Nggak heran kan banyak di antara kalian yang terlalu takut bersuara? Terlalu takut punya pendapat, terlalu takut ngeblog, terlalu takut beropini. Tanyakan pada diri kalian sendiri, apakah waktu kecil sering disuruh diam? Terlalu sering dibentak semoga tidak berekspresi? Mungkin jawabannya iya.

Karena tantrum yaitu sarana berekspresi bagi balita, beliau tidak tahu bagaimana caranya murka maka ia tantrum. Teorinya adalah, kita jaga dia, perlihatkan bahwa kita berempati dengan kemarahannya, peluk hingga ia kembali tenang. Sesederhana itu. Tidak perlu ada judge bahwa beliau sulit diatur atau ibunya kurang disiplin, yang perlu kita lakukan hanya menunggu.

Tapi kalau kalian keukeuh, "ya nggak lah, anak gue ya anak gue. Kalau berdasarkan gue beliau nggak tau aturan, maka beliau memang nggak tau aturan."

Sesungguhnya hal tersulit dari orangtua yaitu mendapatkan kekurangan diri sendiri. Menerima bahwa kita tidak selalu benar. Menerima bahwa anak mencar ilmu melalui dunianya, bukan dunia kita. Anak melihat sesuatu dengan pola pikirnya, bukan pola pikir kita. Kita pernah jadi anak, anak tidak pernah jadi kita.

Makanya saya bahagia kalau ada yang chat kemudian berdiskusi wacana anak. Tandanya kalian serius membesarkan anak, tandanya kalian tidak main-main dan ingin memberi yang terbaik untuk anaknya. Meskipun ya sebel sih kalau nanya-nanya padahal udah dikasih linknya dan nggak dibaca dulu. Baca dulu ya, punya anak itu kan pada dasarnya mencar ilmu hal gres setiap hari.

Coba kalau kita pikir ulang. Sebelum lahiran, baca teori wacana melahirkan, wacana ASI, wacana perkembangan janin, dll. Anak lahir mulai baca teori soal pompa ASI, wacana leap atau growth spurt, wacana milestones. Anak mulai makan kita pun mencar ilmu lagi soal MPASI, soal gizi, tiba-tiba masak, tiba-tiba ke pasar, ya kan? Itu semua teori kan?

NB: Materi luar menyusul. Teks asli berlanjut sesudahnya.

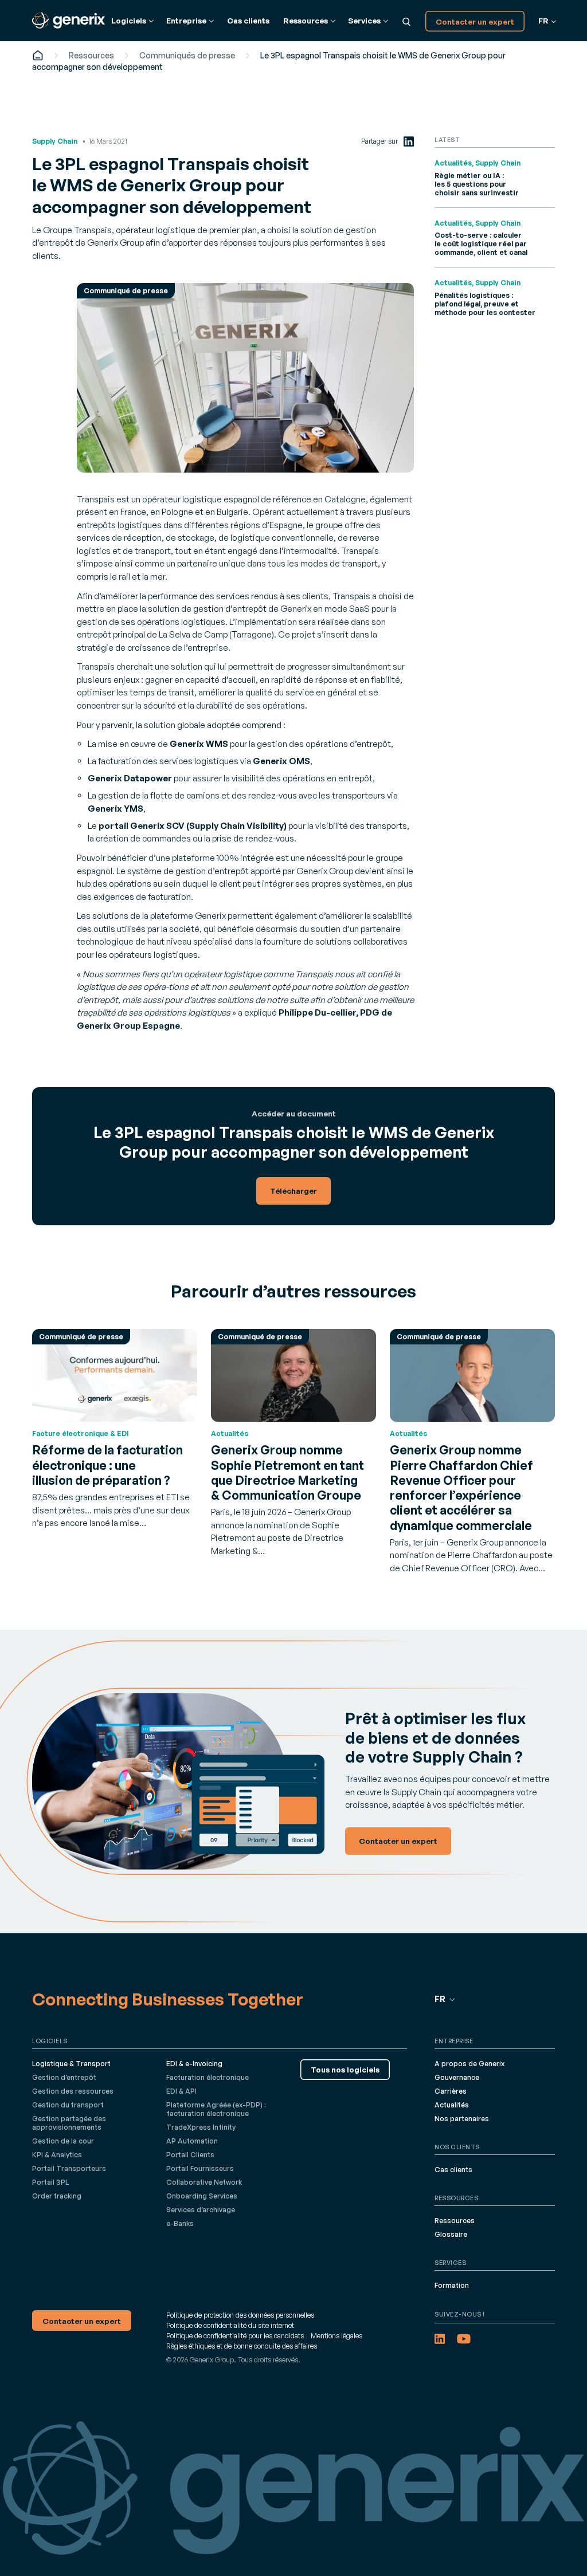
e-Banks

Terus emang diterapkan semua?

Ya nggak lah, banyak juga teori parenting yang memang nggak saya baiklah atau saya lakukan. Tapi kan kalau nggak baiklah ya gampang, tinggalin aja. Pilih lah teori yang memang sesuai kata hati. Tapi tetep, BELAJAR DULU, cari tau dulu pilihan-pilihannya.

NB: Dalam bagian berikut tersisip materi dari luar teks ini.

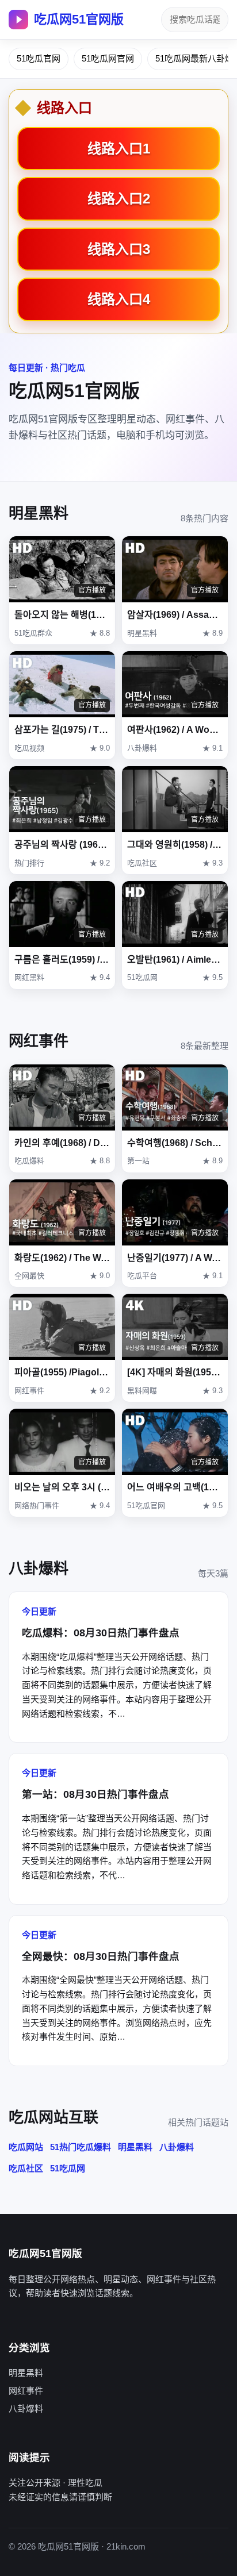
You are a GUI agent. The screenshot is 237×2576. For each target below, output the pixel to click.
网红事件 (26, 2391)
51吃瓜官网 (38, 58)
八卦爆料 (176, 2147)
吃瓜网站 (26, 2147)
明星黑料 (135, 2147)
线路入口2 (118, 198)
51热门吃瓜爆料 (80, 2147)
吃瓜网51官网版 (79, 19)
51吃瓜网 (67, 2168)
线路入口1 (118, 148)
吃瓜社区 (26, 2168)
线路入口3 (118, 249)
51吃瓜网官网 (108, 58)
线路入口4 (118, 299)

Makanya saya ngerasa beruntung banget punya saluran ke psikolog anak dari daycare Bebe. Kalau nggak begitu, kapan coba sanggup curhat full wacana anak kita sendiri ke psikolog anak, nggak akan pernah sih pastinya. Makanya kalau abis dari psikolog, saya niscaya share hasilnya di sini alasannya saya pengen kalian yang nggak punya saluran ke psikolog sanggup ikut tau juga. Semoga bermanfaat ya. :)

So that's pretty much it. Parenting, dan hal apapun dalam hidup, akan lebih simpel jikalau kita tahu ilmunya. Itu aja sih.